George Gascón has signaled his intention to right Lacey’s wrongs. He has already advocated for reforms to the legal standard by which police may use deadly force, and made promises to re-open some of the police accountability cases Lacey declined. He has not specified which cases those might be, and the Los Angeles Times’ James Queally speculated those cases might be the murders of Brendon Glenn and Hector Morejon, two of Lacey’s most criticized declinations. Other names are being floated, and the activists who have been buttressing the families of victims of police violence are already demanding more. BLM co-founder Melina Abdullah has promised to continue protests and hold Gascón accountable if he doesn’t get it right.

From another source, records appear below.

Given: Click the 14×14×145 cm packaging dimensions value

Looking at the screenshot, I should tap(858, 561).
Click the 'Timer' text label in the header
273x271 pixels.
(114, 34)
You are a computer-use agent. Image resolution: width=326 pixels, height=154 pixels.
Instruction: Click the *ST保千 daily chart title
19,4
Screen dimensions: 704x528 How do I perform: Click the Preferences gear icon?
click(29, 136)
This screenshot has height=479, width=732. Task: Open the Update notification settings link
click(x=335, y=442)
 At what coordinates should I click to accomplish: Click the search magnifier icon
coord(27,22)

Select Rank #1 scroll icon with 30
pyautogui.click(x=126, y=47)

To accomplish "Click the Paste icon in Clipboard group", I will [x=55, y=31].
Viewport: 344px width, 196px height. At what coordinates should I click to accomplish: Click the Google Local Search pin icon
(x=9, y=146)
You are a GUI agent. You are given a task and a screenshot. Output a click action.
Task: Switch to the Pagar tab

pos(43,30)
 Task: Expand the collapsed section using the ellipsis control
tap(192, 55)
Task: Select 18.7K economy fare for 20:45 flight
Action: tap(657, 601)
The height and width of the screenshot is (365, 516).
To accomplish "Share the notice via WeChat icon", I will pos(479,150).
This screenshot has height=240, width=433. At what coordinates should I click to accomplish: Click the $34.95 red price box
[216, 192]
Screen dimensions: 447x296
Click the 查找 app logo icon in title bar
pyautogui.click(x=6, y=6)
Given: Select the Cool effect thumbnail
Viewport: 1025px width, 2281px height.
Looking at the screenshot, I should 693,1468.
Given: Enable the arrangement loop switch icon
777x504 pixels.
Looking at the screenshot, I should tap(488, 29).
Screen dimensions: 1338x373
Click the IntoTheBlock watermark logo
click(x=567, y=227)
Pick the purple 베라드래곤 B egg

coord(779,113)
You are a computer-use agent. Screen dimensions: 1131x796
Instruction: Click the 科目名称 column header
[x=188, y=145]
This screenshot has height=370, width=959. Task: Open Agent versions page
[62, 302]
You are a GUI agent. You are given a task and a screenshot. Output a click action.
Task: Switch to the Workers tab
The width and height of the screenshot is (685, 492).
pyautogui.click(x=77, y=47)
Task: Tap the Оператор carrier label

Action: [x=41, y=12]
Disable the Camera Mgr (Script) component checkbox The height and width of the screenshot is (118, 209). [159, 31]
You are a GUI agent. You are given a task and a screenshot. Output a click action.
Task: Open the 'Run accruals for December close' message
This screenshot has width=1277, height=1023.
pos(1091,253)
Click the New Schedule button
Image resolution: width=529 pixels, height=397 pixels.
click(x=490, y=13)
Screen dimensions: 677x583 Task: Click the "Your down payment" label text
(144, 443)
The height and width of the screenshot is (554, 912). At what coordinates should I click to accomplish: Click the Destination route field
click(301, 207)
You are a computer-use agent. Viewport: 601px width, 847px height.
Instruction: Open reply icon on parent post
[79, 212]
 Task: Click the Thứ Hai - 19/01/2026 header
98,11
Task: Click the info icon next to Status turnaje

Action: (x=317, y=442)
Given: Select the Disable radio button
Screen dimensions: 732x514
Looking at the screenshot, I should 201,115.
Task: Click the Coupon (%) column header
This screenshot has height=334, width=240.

The groundswell that lifted Gascón to victory has every reason to make bold demands and have high expectations for how he will lead. But we may also begin to see new possibilities for deeper change if he is willing to reckon with the system’s racist roots. Jackie Lacey spent her years in office obscuring so much of what was going down at the D.A.’s office by under-resourcing departments such as the conviction review unit that would be unflattering to her, and impoverishing the public’s expectations for justice in the process. How effective she was in lowering those expectations remains to be seen. However, the people’s defeat of Jackie Lacey gestures to monumental shifts towards abolition.